“Ray! Their shoes, their socks, their clothes, everything was left behind! These people are gone!”
-Hattie Durham in Left Behind
Apparently there’s this movie coming out this weekend about the end times from a “Christian” perspective. I know this because a lot of people are blogging about how Rapture teachings are not biblical. Rather than arguing about the bibliosity™ of rapture teaching (the kind of teaching found in books and movies like “Left Behind,” “A Thief in the Night,” and “Late Great Planet Earth”), I thought I’d just make a timeline that shows how we got to thinking like this.* Enjoy!
. . .
years 27-37 ad:
A peasant, pedestrian, preacher, named Jesus, announces the Kingdom of God, is crucified and resurrected. Implications for the next life are established. (might as well start at the beginning.)
“The Revelation” is written, the coming of Christ and the end of evil, in an apocalyptic style.
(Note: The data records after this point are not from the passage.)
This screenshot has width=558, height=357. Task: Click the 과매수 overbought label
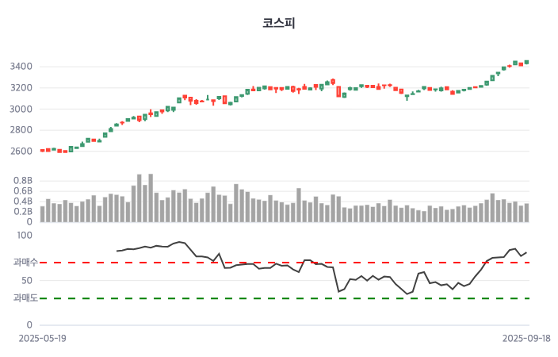[25, 262]
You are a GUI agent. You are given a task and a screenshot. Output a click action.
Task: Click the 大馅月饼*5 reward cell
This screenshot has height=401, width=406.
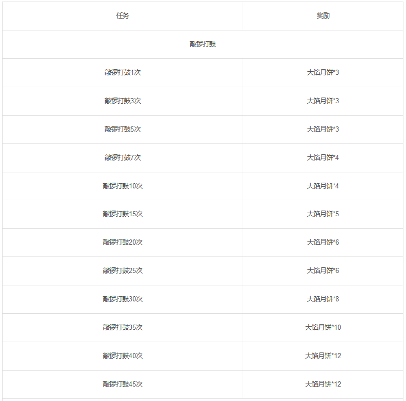click(x=323, y=214)
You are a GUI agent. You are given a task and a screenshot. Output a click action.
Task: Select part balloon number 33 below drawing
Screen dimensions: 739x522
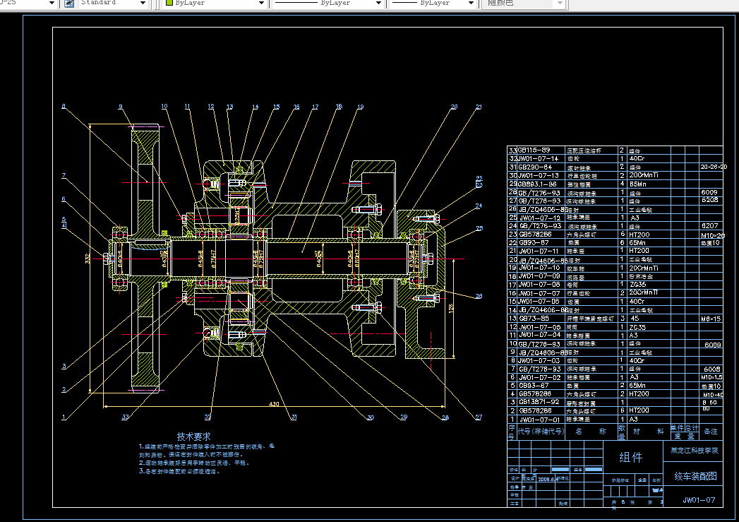click(125, 417)
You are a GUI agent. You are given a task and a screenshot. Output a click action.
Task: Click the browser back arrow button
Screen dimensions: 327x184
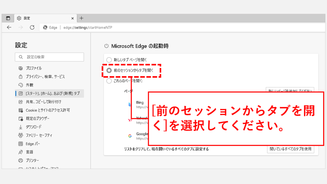[9, 27]
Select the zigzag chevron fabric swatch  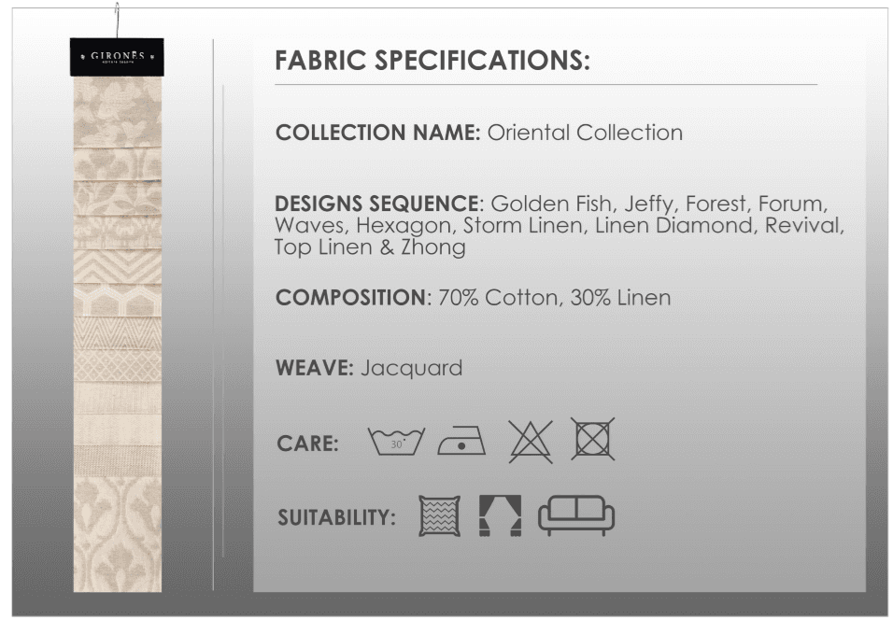[x=118, y=266]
Everybody starts predicting the date when Jesus will come back, even though Jesus basically said, “don’t bother.”
Hippolytus, using “Epistle of Barnabas” logic, names year 500 as Christ’s return. He was wrong.
Augustine establishes a spiritualized/symbolic view of Revelation. Dominant view for 1200 years. People more or less stop predicting dates, or figuring out “who” is the Beast. It’s symbolic for evil.
“Second generation” protestants like, Johann Alsted and Joseph Mede, start teaching a literal 1000 years, again. Begins the tradition of linking biblical symbols to current events (the Beast = the Pope and the Catholic Church). Alsted calculated the end of the world to be 1694. He was wrong.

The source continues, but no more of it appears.